Prompt:
Reproduce exactly the lines from the one containing "Instruction: Click the" through the end of the entries, including both. Drop the pictures.

-*-

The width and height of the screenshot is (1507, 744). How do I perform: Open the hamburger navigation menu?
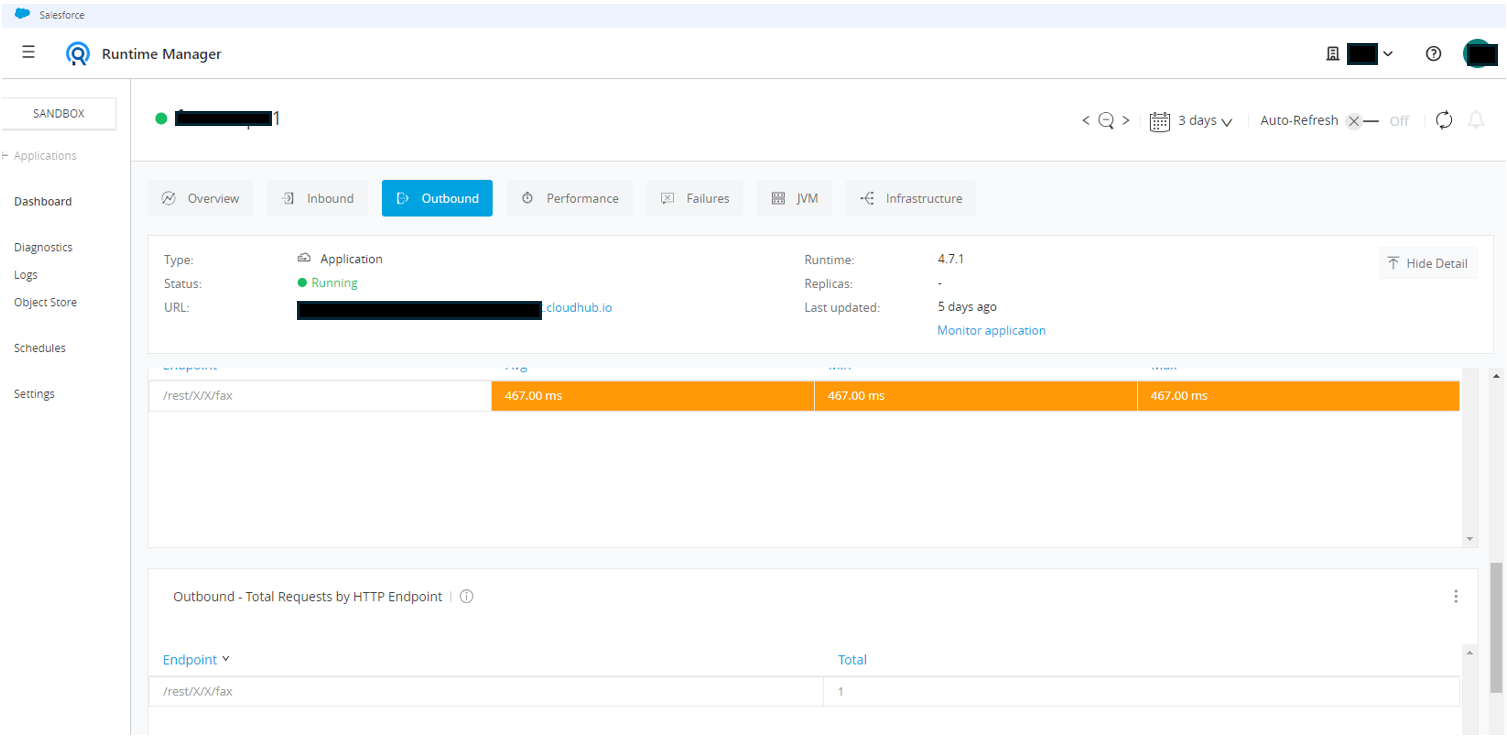[x=28, y=53]
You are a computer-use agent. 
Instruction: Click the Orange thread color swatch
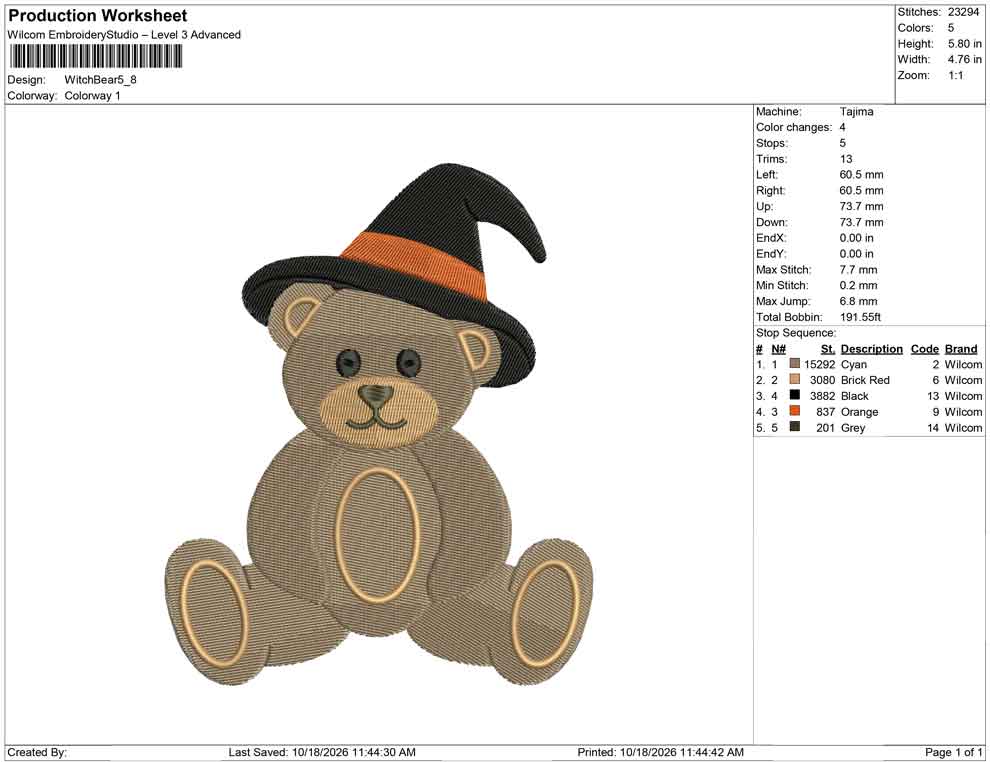pyautogui.click(x=795, y=411)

-*-

Response to the task:
Instruction: Click the Orange thread color swatch
pyautogui.click(x=795, y=411)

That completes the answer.